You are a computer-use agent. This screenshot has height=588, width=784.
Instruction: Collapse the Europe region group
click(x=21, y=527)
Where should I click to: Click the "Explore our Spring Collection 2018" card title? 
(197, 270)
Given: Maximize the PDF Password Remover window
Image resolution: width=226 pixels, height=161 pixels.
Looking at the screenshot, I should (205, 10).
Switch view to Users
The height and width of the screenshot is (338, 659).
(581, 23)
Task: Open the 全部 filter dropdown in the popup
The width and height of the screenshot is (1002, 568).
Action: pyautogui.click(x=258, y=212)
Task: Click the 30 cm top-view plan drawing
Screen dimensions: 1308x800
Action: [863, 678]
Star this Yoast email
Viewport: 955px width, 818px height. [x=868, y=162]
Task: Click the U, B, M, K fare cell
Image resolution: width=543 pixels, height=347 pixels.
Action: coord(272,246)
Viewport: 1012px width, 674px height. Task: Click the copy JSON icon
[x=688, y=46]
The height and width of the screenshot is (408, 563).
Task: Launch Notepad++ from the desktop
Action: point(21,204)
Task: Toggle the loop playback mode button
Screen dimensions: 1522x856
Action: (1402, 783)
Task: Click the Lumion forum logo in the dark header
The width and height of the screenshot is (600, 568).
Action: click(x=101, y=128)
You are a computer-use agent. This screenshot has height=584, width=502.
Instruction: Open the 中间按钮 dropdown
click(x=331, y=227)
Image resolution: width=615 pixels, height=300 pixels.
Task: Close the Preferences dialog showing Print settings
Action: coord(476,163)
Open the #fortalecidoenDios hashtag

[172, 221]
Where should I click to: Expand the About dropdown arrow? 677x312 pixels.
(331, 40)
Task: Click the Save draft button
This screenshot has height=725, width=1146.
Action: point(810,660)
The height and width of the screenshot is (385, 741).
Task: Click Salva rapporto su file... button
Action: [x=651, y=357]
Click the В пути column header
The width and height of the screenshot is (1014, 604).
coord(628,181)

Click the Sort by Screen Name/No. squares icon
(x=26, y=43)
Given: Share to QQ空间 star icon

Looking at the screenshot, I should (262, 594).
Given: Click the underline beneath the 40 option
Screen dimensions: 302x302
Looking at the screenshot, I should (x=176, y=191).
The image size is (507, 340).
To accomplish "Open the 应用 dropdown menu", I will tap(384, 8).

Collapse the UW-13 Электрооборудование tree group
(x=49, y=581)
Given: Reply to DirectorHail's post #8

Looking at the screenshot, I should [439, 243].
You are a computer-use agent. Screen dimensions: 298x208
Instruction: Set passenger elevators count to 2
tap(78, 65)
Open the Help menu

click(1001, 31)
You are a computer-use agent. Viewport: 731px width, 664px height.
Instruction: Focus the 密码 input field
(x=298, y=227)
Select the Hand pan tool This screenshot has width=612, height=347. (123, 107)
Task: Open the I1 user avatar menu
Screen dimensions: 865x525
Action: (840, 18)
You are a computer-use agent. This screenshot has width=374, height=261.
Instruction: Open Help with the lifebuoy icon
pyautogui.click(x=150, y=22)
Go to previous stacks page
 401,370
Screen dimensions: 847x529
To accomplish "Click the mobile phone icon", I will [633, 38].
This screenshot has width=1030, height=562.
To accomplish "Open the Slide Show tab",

----------

Task details -
Repeat the lines above exactly.

Expected answer -
You are a computer-use agent. This screenshot has height=588, width=784.
Instruction: Collapse the Europe region group
click(x=21, y=527)
Where should I click to: Click the "Explore our Spring Collection 2018" card title? 
(197, 270)
Given: Maximize the PDF Password Remover window
Image resolution: width=226 pixels, height=161 pixels.
Looking at the screenshot, I should (205, 10).
Switch view to Users
The height and width of the screenshot is (338, 659).
(581, 23)
Task: Open the 全部 filter dropdown in the popup
The width and height of the screenshot is (1002, 568).
Action: pyautogui.click(x=258, y=212)
Task: Click the 30 cm top-view plan drawing
Screen dimensions: 1308x800
Action: [863, 678]
Star this Yoast email
Viewport: 955px width, 818px height. [x=868, y=162]
Task: Click the U, B, M, K fare cell
Image resolution: width=543 pixels, height=347 pixels.
Action: coord(272,246)
Viewport: 1012px width, 674px height. Task: Click the copy JSON icon
[x=688, y=46]
The height and width of the screenshot is (408, 563).
Task: Launch Notepad++ from the desktop
Action: point(21,204)
Task: Toggle the loop playback mode button
Screen dimensions: 1522x856
Action: (1402, 783)
Task: Click the Lumion forum logo in the dark header
The width and height of the screenshot is (600, 568).
Action: click(x=101, y=128)
You are a computer-use agent. This screenshot has height=584, width=502.
Instruction: Open the 中间按钮 dropdown
click(x=331, y=227)
Image resolution: width=615 pixels, height=300 pixels.
Task: Close the Preferences dialog showing Print settings
Action: coord(476,163)
Open the #fortalecidoenDios hashtag

[172, 221]
Where should I click to: Expand the About dropdown arrow? 677x312 pixels.
(331, 40)
Task: Click the Save draft button
This screenshot has height=725, width=1146.
Action: point(810,660)
The height and width of the screenshot is (385, 741).
Task: Click Salva rapporto su file... button
Action: [x=651, y=357]
Click the В пути column header
The width and height of the screenshot is (1014, 604).
coord(628,181)

Click the Sort by Screen Name/No. squares icon
(x=26, y=43)
Given: Share to QQ空间 star icon

Looking at the screenshot, I should (262, 594).
Given: Click the underline beneath the 40 option
Screen dimensions: 302x302
Looking at the screenshot, I should (x=176, y=191).
The image size is (507, 340).
To accomplish "Open the 应用 dropdown menu", I will tap(384, 8).

Collapse the UW-13 Электрооборудование tree group
(x=49, y=581)
Given: Reply to DirectorHail's post #8

Looking at the screenshot, I should [439, 243].
You are a computer-use agent. Screen dimensions: 298x208
Instruction: Set passenger elevators count to 2
tap(78, 65)
Open the Help menu

click(1001, 31)
You are a computer-use agent. Viewport: 731px width, 664px height.
Instruction: Focus the 密码 input field
(x=298, y=227)
Select the Hand pan tool This screenshot has width=612, height=347. (123, 107)
Task: Open the I1 user avatar menu
Screen dimensions: 865x525
Action: (840, 18)
You are a computer-use agent. This screenshot has width=374, height=261.
Instruction: Open Help with the lifebuoy icon
pyautogui.click(x=150, y=22)
Go to previous stacks page
 401,370
Screen dimensions: 847x529
To accomplish "Click the mobile phone icon", I will [633, 38].
This screenshot has width=1030, height=562.
To accomplish "Open the Slide Show tab",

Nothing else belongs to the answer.